* _INFORMATION SUPPLIED_:
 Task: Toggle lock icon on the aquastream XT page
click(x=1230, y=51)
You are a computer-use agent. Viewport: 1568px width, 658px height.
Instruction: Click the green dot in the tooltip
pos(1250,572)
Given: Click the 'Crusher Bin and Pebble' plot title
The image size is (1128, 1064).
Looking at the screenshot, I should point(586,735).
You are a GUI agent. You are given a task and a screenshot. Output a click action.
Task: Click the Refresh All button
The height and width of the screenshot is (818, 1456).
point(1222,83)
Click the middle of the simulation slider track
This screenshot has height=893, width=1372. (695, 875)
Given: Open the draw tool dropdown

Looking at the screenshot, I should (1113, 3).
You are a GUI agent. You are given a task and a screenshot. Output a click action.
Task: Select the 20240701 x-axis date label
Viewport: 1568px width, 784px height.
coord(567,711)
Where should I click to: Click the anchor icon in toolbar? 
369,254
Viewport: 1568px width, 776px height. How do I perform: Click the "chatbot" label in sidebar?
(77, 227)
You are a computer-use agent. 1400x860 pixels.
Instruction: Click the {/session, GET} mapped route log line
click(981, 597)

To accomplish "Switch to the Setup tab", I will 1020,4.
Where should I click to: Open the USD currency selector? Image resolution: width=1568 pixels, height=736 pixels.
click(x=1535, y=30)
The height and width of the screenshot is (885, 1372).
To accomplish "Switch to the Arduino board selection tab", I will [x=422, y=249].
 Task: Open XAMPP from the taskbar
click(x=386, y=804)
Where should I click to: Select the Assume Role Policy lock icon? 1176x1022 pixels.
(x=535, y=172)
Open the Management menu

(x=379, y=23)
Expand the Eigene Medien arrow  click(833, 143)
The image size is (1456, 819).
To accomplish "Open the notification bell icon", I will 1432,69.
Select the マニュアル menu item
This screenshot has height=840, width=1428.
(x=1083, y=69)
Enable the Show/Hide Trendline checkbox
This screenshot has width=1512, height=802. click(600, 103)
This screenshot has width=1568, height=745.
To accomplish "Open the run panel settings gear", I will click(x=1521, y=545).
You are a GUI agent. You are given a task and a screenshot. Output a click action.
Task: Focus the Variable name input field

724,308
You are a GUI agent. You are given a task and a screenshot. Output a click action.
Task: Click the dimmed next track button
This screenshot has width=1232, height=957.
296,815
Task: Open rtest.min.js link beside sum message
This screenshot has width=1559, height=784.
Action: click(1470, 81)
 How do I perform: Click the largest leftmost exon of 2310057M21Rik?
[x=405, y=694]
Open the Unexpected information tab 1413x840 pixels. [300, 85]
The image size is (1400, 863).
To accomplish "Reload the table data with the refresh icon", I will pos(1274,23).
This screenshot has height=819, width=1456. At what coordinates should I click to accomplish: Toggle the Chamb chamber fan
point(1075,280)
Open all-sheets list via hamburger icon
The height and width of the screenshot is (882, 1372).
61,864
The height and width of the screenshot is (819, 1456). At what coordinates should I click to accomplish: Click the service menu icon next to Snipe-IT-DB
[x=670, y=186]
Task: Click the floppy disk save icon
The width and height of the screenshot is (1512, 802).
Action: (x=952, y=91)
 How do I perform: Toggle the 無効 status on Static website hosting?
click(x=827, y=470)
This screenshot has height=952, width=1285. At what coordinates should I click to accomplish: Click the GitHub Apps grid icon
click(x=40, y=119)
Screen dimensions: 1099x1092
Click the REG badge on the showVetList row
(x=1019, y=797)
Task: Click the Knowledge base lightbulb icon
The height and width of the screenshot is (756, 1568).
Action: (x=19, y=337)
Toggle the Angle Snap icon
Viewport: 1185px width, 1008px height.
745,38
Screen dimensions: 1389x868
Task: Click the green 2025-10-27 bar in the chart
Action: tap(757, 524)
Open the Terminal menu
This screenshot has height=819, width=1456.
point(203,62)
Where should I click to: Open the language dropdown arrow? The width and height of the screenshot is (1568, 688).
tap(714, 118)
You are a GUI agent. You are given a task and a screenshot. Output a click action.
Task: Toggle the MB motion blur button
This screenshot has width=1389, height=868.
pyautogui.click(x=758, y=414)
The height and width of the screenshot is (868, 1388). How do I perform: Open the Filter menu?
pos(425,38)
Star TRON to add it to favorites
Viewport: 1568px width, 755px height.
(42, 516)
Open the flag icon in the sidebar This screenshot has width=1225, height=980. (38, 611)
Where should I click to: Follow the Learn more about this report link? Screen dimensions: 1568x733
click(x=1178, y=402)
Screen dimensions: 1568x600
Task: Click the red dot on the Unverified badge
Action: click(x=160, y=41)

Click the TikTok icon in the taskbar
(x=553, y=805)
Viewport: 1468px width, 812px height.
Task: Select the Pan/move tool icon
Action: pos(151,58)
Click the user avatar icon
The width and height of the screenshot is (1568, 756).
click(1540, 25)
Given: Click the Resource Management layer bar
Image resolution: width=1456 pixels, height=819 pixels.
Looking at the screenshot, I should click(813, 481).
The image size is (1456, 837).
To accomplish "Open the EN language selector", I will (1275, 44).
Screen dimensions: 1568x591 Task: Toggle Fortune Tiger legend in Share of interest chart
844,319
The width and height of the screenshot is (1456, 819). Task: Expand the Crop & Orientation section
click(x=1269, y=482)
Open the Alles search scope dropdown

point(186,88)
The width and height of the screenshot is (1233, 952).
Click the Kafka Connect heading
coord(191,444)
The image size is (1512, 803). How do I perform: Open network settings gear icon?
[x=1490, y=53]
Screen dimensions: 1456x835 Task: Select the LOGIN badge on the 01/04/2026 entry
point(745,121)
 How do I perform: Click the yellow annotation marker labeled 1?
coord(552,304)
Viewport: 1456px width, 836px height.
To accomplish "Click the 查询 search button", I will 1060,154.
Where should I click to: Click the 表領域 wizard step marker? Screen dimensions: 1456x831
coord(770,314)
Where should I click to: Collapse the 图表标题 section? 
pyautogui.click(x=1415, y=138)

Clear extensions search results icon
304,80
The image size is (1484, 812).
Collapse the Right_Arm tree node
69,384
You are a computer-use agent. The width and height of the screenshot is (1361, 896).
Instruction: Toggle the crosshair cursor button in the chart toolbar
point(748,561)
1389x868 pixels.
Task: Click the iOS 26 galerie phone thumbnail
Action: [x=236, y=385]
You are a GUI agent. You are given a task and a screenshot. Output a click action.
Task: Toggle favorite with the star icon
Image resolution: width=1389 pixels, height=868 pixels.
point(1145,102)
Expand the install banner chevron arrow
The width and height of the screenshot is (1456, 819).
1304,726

* _HOW TO COMPLETE THIS TASK_: Prepare a faithful transcription of the material above, with nothing altered.

* _EXERCISE SOLUTION_:
 Task: Toggle lock icon on the aquastream XT page
click(x=1230, y=51)
You are a computer-use agent. Viewport: 1568px width, 658px height.
Instruction: Click the green dot in the tooltip
pos(1250,572)
Given: Click the 'Crusher Bin and Pebble' plot title
The image size is (1128, 1064).
Looking at the screenshot, I should point(586,735).
You are a GUI agent. You are given a task and a screenshot. Output a click action.
Task: Click the Refresh All button
The height and width of the screenshot is (818, 1456).
point(1222,83)
Click the middle of the simulation slider track
This screenshot has height=893, width=1372. (695, 875)
Given: Open the draw tool dropdown

Looking at the screenshot, I should (1113, 3).
You are a GUI agent. You are given a task and a screenshot. Output a click action.
Task: Select the 20240701 x-axis date label
Viewport: 1568px width, 784px height.
coord(567,711)
Where should I click to: Click the anchor icon in toolbar? 
369,254
Viewport: 1568px width, 776px height. How do I perform: Click the "chatbot" label in sidebar?
(77, 227)
You are a computer-use agent. 1400x860 pixels.
Instruction: Click the {/session, GET} mapped route log line
click(981, 597)

To accomplish "Switch to the Setup tab", I will 1020,4.
Where should I click to: Open the USD currency selector? Image resolution: width=1568 pixels, height=736 pixels.
click(x=1535, y=30)
The height and width of the screenshot is (885, 1372).
To accomplish "Switch to the Arduino board selection tab", I will [x=422, y=249].
 Task: Open XAMPP from the taskbar
click(x=386, y=804)
Where should I click to: Select the Assume Role Policy lock icon? 1176x1022 pixels.
(x=535, y=172)
Open the Management menu

(x=379, y=23)
Expand the Eigene Medien arrow  click(833, 143)
The image size is (1456, 819).
To accomplish "Open the notification bell icon", I will 1432,69.
Select the マニュアル menu item
This screenshot has height=840, width=1428.
(x=1083, y=69)
Enable the Show/Hide Trendline checkbox
This screenshot has width=1512, height=802. click(600, 103)
This screenshot has width=1568, height=745.
To accomplish "Open the run panel settings gear", I will click(x=1521, y=545).
You are a GUI agent. You are given a task and a screenshot. Output a click action.
Task: Focus the Variable name input field

724,308
You are a GUI agent. You are given a task and a screenshot. Output a click action.
Task: Click the dimmed next track button
This screenshot has width=1232, height=957.
296,815
Task: Open rtest.min.js link beside sum message
This screenshot has width=1559, height=784.
Action: click(1470, 81)
 How do I perform: Click the largest leftmost exon of 2310057M21Rik?
[x=405, y=694]
Open the Unexpected information tab 1413x840 pixels. [300, 85]
The image size is (1400, 863).
To accomplish "Reload the table data with the refresh icon", I will pos(1274,23).
This screenshot has height=819, width=1456. At what coordinates should I click to accomplish: Toggle the Chamb chamber fan
point(1075,280)
Open all-sheets list via hamburger icon
The height and width of the screenshot is (882, 1372).
61,864
The height and width of the screenshot is (819, 1456). At what coordinates should I click to accomplish: Click the service menu icon next to Snipe-IT-DB
[x=670, y=186]
Task: Click the floppy disk save icon
The width and height of the screenshot is (1512, 802).
Action: (x=952, y=91)
 How do I perform: Toggle the 無効 status on Static website hosting?
click(x=827, y=470)
This screenshot has height=952, width=1285. At what coordinates should I click to accomplish: Click the GitHub Apps grid icon
click(x=40, y=119)
Screen dimensions: 1099x1092
Click the REG badge on the showVetList row
(x=1019, y=797)
Task: Click the Knowledge base lightbulb icon
The height and width of the screenshot is (756, 1568).
Action: (x=19, y=337)
Toggle the Angle Snap icon
Viewport: 1185px width, 1008px height.
745,38
Screen dimensions: 1389x868
Task: Click the green 2025-10-27 bar in the chart
Action: tap(757, 524)
Open the Terminal menu
This screenshot has height=819, width=1456.
point(203,62)
Where should I click to: Open the language dropdown arrow? The width and height of the screenshot is (1568, 688).
tap(714, 118)
You are a GUI agent. You are given a task and a screenshot. Output a click action.
Task: Toggle the MB motion blur button
This screenshot has width=1389, height=868.
pyautogui.click(x=758, y=414)
The height and width of the screenshot is (868, 1388). How do I perform: Open the Filter menu?
pos(425,38)
Star TRON to add it to favorites
Viewport: 1568px width, 755px height.
(42, 516)
Open the flag icon in the sidebar This screenshot has width=1225, height=980. (38, 611)
Where should I click to: Follow the Learn more about this report link? Screen dimensions: 1568x733
click(x=1178, y=402)
Screen dimensions: 1568x600
Task: Click the red dot on the Unverified badge
Action: click(x=160, y=41)

Click the TikTok icon in the taskbar
(x=553, y=805)
Viewport: 1468px width, 812px height.
Task: Select the Pan/move tool icon
Action: pos(151,58)
Click the user avatar icon
The width and height of the screenshot is (1568, 756).
click(1540, 25)
Given: Click the Resource Management layer bar
Image resolution: width=1456 pixels, height=819 pixels.
Looking at the screenshot, I should click(813, 481).
The image size is (1456, 837).
To accomplish "Open the EN language selector", I will (1275, 44).
Screen dimensions: 1568x591 Task: Toggle Fortune Tiger legend in Share of interest chart
844,319
The width and height of the screenshot is (1456, 819). Task: Expand the Crop & Orientation section
click(x=1269, y=482)
Open the Alles search scope dropdown

point(186,88)
The width and height of the screenshot is (1233, 952).
Click the Kafka Connect heading
coord(191,444)
The image size is (1512, 803). How do I perform: Open network settings gear icon?
[x=1490, y=53]
Screen dimensions: 1456x835 Task: Select the LOGIN badge on the 01/04/2026 entry
point(745,121)
 How do I perform: Click the yellow annotation marker labeled 1?
coord(552,304)
Viewport: 1456px width, 836px height.
To accomplish "Click the 查询 search button", I will 1060,154.
Where should I click to: Click the 表領域 wizard step marker? Screen dimensions: 1456x831
coord(770,314)
Where should I click to: Collapse the 图表标题 section? 
pyautogui.click(x=1415, y=138)

Clear extensions search results icon
304,80
The image size is (1484, 812).
Collapse the Right_Arm tree node
69,384
You are a computer-use agent. The width and height of the screenshot is (1361, 896).
Instruction: Toggle the crosshair cursor button in the chart toolbar
point(748,561)
1389x868 pixels.
Task: Click the iOS 26 galerie phone thumbnail
Action: [x=236, y=385]
You are a GUI agent. You are given a task and a screenshot. Output a click action.
Task: Toggle favorite with the star icon
Image resolution: width=1389 pixels, height=868 pixels.
point(1145,102)
Expand the install banner chevron arrow
The width and height of the screenshot is (1456, 819).
1304,726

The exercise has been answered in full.